January 31, 2012
Once again, I’ve managed to stop blogging entirely for months at a stretch (I’ve been on Twitter, but haven’t felt equal to a full length blog post). While I’m glad to report a vast improvement as of today, last semester was probably the most stressful of my life (to put that in perspective, the previous semester saw an evacuation from Egypt and a very painful two months of seminars to “replace” the priceless abroad experience we were supposed to be having). I did the bare minimum to keep afloat in class and at work, and spent the rest of my time sleeping or watching videos on Netflix, because that was all I could manage. I kept trying to push myself to get back up on my feet, but finally realized that I was only wearing myself out. I decided to pick one and only one thing to do every day. Often, that one thing was to take a walk. During the week it was to go to class. One day, I decided to go to the library. I got out of bed and put my clothes on, but before I got my shoes on I began to feel lightheaded and had to get back in bed. So that day my one thing became “get dressed”. That was the low point. In mid-December I made the very difficult decision to quit my Thesis, which cost me the “honors” part of my degree. That same week I begged a professor for some sort of extension on a research paper that was long overdue, and she gave me all the time I need. I could not have been more grateful for how supportive people were of me, when I felt I was letting them all down.
On November 11th I started Remicade. I had to get a bunch of blood tests and immunizations before I could start, but I finally got it. It helped a little, more with each dose, but it was by no means the miracle everybody said it should be. I had almost no energy, still, was getting very frequent headaches, and by December my appetite was gone (and when I did try to eat, I would get nauseous and stop). I was finally weighed in late December at a doctor’s appointment, and it turned out I had lost 8 pounds since September without realizing it. That day my nurse decided to double my Remicade dose, along with prescribing Omeprazole for the nausea and increasing my Lomotil. She brought up a dietitian to go through my diet with me and figure out how to get the most out of each meal (if I could only convince myself to eat once each day, I might as well get the most out of that one meal), and what to eat that wouldn’t make me feel so awful. Finally, things started to get better.

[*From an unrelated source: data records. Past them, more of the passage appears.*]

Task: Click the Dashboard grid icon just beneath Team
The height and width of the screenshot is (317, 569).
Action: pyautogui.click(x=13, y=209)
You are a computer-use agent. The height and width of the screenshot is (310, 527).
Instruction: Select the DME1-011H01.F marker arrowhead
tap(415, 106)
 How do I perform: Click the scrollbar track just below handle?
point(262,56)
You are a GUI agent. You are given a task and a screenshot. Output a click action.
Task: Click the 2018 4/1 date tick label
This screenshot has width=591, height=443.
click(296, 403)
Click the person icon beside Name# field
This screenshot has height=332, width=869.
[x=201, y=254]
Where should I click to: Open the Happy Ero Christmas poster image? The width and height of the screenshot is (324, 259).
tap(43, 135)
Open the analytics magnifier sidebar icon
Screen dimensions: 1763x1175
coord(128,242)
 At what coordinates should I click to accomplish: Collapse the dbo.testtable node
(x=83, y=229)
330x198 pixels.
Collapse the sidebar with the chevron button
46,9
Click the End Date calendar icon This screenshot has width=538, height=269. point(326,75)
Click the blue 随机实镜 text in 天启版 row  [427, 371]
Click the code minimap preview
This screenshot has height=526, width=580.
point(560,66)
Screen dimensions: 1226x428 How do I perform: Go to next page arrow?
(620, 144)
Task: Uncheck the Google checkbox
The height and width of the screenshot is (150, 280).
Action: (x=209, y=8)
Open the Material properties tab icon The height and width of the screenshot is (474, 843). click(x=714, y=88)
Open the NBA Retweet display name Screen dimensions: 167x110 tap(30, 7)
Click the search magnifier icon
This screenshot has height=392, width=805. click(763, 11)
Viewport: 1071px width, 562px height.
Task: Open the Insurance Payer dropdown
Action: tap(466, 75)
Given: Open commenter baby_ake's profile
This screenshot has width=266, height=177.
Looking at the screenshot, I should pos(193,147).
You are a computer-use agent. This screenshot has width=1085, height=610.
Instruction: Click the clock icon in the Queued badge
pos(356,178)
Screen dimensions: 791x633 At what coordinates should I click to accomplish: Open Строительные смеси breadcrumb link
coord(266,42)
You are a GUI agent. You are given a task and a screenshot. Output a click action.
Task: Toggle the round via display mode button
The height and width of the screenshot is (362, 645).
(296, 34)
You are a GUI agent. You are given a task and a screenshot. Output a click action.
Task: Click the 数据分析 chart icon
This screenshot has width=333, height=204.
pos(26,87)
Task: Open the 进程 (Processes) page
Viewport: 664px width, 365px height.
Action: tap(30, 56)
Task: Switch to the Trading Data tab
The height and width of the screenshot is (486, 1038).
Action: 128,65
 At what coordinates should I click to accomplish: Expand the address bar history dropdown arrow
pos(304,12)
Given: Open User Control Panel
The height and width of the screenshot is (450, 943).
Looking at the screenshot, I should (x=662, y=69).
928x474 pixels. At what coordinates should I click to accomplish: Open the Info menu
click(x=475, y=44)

By New Year’s Day, I noticed that I had turned a page. I was running to the bathroom far less frequently, I could eat a little more, and my energy levels were higher. The headaches were going away. When I came back home after the holidays (a very needed 3 week vacation at my parents’ house) I felt well rested and ready to start getting back to my life. I didn’t dread the idea of going to work, for the first time in months. I can do more than one thing every day.
I’m only two weeks into my final semester at NYU, but already it’s going so much better than the last one. I am part time, only taking the minimum credits required to graduate, and I haven’t taken up any more hours at work. This means I am only in class three days a week and working two; they seem fond of putting me on for Sunday and Monday night shifts, so my week starts Sunday afternoon and lasts through Wednesday, leaving Thursday through Saturday entirely for me. I’ve been spending the time working on my resume and cover letter, and working on my (mercifully extended) research paper. I’m back to sewing again (my very kind sister has waited almost six months for me to get to work on her trench coat). I’m still sleeping and watching Netflix a good deal, but it doesn’t happen overnight.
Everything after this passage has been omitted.